Interrogated by the light of their cellphones, each man confessed a smile. They’d shared many a laugh over the hand-wringing that accompanied Dubois’s loss. All those sad Spinozas with their axiomatic apologies, their hyperdefinitional defenses. How relieved they must’ve been when the diagnosis justified exercising the better part of valor.
“It was nice to get out regardless.” That sounded like a transition to a conclusion, he thought, they’d soon leave the night’s spectacle behind, move on to talking about life in lockdown, its privations, its insights.

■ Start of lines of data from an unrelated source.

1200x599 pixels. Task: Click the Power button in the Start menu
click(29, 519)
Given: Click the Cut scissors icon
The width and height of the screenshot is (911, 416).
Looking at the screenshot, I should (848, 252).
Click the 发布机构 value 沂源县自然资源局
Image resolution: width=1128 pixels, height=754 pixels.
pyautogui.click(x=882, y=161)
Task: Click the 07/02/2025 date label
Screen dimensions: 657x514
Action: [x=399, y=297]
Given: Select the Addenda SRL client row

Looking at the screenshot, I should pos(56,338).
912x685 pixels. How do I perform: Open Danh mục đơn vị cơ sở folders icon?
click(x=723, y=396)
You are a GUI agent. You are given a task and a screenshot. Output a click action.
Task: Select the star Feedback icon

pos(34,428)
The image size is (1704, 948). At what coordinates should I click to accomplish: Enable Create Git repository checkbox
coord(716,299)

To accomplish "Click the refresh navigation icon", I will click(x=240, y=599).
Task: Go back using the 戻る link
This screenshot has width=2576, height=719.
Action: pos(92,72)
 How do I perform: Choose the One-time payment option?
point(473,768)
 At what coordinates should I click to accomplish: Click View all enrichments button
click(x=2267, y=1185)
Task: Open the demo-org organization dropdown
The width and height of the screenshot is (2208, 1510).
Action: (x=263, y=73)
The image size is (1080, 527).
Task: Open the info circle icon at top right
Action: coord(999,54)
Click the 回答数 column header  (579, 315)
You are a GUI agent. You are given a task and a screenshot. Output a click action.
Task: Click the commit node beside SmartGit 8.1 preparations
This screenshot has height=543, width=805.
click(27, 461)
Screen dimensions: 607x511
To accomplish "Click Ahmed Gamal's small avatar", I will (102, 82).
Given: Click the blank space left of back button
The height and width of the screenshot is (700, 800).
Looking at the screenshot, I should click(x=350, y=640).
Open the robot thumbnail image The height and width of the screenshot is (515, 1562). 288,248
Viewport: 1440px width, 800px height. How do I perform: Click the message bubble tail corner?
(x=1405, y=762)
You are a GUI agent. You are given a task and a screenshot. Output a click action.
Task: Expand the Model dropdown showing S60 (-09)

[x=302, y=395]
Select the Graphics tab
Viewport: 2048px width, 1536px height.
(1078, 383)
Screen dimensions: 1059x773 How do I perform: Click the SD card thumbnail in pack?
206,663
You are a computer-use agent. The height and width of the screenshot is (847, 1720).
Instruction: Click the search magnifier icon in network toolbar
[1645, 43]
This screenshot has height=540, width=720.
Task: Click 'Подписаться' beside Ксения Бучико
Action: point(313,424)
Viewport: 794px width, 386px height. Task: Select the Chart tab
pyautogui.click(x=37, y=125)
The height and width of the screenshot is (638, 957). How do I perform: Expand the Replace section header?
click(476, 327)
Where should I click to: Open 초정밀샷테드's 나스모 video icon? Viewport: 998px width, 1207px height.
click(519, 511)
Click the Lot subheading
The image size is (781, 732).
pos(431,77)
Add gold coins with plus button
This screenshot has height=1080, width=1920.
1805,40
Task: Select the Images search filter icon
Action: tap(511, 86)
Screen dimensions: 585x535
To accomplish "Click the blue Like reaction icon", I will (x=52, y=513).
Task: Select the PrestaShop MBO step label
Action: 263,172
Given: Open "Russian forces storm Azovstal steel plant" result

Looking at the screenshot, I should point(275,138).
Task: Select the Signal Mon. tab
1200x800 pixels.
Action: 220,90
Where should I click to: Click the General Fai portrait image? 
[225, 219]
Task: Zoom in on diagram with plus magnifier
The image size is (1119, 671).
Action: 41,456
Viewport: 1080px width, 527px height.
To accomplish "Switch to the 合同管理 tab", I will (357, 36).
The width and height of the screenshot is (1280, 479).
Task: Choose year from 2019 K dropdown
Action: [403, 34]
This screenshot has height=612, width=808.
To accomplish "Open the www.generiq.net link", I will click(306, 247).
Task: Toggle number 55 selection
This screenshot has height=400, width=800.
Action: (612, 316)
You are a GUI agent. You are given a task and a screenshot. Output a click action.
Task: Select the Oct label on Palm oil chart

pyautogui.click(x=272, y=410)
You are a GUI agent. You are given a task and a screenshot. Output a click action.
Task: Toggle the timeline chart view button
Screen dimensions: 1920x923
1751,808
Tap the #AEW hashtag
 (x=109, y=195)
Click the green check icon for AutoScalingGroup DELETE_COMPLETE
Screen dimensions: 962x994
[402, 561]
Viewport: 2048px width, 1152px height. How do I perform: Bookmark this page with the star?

Christmas too, what they were doing and not doing. “It felt like an event even with the limited attendance. It was nice to root for our guy, to stand not quite shoulder-to-shoulder in unanimous support. Scheduled celebrations of frontline workers are fine and all, but I never identify with a frontline worker the way I identify with a fighter. A. J. feels more like one of us even if nothing about his citizenship or even his profession justifies that feeling. Maybe it’s the fighting: he’s literally fighting, and it feels like for us, whereas the efforts of a nurse, or first responder, a teacher are only metaphorically a fight. That sounds stupid, I know, even a little ungrateful, but—”
“Simple pleasures. No distraction quite compares with watching your guy knock another man senseless. No need to apologize for that, or even try to justify it, really.” That was all he could offer. That was enough.